Your assignment:
The answer should consist of each line below that contains the word "Save".

=== Given data ===

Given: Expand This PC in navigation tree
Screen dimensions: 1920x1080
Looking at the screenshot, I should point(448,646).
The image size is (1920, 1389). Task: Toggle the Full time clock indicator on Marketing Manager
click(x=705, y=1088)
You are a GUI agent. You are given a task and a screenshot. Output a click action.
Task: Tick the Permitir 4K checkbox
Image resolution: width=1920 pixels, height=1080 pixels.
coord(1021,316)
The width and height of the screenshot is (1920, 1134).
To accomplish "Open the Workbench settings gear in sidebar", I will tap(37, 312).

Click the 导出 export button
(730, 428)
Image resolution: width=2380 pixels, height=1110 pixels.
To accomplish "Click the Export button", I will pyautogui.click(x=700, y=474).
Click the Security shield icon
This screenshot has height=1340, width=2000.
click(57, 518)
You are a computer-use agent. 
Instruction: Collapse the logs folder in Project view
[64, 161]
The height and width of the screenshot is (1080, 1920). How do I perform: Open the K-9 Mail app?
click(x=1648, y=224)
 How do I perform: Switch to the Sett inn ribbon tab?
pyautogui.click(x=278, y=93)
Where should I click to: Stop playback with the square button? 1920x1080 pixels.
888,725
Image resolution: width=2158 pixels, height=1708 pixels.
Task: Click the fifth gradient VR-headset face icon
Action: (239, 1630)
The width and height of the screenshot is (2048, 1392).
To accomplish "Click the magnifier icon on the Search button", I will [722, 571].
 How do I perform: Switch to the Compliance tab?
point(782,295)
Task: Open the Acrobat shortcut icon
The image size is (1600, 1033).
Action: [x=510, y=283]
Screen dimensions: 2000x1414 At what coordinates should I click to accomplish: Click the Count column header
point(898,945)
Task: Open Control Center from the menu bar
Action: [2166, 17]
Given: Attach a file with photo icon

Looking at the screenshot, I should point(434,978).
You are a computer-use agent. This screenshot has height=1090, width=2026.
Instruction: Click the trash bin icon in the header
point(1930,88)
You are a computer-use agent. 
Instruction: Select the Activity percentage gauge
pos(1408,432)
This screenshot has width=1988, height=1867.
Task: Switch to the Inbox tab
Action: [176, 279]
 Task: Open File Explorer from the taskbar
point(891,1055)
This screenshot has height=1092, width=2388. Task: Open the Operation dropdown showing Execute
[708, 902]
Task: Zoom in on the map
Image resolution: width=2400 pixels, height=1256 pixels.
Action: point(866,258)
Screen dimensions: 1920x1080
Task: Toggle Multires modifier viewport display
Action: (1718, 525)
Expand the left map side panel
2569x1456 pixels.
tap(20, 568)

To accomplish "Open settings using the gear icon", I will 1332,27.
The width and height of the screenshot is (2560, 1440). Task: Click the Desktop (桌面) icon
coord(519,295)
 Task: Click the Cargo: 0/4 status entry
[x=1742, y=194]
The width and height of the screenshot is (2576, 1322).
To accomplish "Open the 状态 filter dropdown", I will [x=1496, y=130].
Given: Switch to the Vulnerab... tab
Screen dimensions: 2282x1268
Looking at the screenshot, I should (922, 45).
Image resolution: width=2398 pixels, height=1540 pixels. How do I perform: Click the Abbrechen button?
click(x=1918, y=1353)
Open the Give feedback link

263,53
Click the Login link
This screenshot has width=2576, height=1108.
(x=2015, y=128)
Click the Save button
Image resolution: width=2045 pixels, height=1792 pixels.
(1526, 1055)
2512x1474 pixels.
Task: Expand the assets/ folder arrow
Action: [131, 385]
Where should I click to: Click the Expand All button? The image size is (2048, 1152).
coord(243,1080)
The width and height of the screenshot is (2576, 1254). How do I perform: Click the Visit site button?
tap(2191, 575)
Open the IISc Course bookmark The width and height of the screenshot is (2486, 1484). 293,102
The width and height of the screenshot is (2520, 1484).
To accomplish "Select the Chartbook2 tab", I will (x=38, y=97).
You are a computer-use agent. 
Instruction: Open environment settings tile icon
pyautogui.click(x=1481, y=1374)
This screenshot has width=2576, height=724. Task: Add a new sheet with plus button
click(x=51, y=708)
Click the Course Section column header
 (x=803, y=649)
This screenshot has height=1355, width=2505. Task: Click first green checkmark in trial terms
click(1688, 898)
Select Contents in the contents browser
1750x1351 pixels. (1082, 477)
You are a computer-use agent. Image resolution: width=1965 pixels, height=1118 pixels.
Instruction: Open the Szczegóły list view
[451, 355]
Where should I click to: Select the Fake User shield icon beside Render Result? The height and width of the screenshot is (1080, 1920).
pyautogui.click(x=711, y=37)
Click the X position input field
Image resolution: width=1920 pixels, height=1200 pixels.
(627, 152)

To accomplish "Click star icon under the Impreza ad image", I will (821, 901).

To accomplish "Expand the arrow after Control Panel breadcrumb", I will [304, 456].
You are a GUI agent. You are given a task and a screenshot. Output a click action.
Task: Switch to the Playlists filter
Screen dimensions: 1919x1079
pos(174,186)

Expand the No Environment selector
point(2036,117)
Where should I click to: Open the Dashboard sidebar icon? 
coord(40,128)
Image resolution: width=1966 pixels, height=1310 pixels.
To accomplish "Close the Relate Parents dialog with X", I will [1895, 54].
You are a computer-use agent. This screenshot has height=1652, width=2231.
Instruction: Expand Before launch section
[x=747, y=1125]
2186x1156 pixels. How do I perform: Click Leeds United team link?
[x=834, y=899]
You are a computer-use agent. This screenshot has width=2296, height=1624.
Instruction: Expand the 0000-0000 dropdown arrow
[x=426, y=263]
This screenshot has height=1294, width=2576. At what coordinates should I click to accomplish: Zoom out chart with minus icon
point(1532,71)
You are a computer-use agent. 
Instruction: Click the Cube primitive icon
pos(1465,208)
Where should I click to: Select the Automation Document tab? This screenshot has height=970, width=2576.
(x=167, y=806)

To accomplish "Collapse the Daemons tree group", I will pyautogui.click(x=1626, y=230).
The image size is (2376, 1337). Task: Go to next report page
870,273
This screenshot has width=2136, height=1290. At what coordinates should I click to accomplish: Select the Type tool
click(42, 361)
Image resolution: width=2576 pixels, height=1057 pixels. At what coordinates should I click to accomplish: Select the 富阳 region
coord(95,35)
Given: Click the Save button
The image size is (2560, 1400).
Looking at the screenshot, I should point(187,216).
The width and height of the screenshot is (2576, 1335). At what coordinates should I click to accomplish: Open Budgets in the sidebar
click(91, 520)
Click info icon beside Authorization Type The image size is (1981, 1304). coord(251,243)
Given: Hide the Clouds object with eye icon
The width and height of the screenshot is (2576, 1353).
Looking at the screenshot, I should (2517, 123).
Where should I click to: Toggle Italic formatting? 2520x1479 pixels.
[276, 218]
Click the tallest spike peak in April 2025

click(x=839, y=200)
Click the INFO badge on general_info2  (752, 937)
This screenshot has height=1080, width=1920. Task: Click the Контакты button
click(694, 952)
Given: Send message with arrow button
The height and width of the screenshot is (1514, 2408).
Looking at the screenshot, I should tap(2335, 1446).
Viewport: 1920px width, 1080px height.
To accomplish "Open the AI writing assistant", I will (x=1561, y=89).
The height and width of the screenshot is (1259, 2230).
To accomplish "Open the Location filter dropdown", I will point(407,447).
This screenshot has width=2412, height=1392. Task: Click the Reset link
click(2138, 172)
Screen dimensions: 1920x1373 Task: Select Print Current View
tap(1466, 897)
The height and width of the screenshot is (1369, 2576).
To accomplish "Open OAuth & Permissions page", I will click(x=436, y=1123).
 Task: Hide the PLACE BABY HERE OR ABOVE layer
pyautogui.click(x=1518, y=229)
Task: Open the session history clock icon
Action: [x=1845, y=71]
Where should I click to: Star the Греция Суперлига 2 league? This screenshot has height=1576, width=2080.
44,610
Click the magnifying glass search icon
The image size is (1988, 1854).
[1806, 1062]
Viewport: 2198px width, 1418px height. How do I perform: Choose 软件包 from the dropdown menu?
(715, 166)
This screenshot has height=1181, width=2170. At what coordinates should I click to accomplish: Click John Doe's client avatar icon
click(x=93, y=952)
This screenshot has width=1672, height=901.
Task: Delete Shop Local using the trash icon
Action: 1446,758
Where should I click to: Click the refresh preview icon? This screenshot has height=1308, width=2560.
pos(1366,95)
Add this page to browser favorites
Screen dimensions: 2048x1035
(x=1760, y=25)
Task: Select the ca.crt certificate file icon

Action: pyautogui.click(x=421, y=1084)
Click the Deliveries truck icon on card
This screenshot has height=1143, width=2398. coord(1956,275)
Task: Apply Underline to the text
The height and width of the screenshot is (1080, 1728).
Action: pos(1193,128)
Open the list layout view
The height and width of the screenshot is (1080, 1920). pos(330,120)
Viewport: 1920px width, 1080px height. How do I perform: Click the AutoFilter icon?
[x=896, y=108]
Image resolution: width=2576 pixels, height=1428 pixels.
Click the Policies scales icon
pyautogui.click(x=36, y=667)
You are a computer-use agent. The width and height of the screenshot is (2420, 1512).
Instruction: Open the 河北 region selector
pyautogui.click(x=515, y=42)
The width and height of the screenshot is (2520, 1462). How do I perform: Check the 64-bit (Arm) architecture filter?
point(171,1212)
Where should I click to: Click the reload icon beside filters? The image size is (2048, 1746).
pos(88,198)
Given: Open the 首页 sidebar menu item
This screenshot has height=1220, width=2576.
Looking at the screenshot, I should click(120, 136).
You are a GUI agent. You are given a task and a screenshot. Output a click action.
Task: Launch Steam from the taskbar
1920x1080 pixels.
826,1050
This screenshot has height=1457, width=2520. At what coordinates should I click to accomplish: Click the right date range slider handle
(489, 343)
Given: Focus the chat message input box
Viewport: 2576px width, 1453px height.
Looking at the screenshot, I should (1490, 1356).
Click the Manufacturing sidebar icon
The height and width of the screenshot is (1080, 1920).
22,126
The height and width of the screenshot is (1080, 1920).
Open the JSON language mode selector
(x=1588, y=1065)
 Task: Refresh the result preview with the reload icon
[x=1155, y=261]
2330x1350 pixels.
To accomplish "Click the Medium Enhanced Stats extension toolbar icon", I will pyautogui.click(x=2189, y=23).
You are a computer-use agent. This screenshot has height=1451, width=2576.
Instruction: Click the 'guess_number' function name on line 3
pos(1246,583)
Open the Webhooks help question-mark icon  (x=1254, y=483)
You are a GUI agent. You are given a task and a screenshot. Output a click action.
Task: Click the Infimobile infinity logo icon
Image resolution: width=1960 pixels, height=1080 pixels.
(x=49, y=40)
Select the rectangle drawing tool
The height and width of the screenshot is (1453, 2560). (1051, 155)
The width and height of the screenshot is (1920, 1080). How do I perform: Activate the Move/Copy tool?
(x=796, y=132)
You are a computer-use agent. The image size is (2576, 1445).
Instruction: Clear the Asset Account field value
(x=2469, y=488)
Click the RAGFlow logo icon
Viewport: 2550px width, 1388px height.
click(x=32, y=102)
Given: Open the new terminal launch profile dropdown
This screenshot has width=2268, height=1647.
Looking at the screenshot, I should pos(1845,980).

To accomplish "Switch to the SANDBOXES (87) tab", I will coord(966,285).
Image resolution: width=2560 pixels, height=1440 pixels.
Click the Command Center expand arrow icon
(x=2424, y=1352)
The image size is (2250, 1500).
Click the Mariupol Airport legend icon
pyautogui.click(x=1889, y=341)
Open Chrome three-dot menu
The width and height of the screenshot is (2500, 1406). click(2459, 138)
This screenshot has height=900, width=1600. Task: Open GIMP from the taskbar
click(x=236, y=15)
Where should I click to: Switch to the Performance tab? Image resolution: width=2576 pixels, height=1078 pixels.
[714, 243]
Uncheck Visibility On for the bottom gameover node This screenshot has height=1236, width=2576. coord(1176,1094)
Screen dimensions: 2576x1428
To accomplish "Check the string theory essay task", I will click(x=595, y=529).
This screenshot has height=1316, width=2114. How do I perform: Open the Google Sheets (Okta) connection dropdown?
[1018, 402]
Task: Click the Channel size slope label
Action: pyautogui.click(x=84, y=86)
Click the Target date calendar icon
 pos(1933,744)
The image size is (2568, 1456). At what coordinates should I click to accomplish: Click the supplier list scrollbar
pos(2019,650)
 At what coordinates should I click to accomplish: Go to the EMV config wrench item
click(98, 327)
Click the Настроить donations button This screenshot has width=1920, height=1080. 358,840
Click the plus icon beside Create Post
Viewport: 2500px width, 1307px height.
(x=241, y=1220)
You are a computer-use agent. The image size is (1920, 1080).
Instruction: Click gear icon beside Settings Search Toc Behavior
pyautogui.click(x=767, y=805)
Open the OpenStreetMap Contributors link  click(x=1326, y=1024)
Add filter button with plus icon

===

Task answer:
Click the Save button
Given: Click the Save button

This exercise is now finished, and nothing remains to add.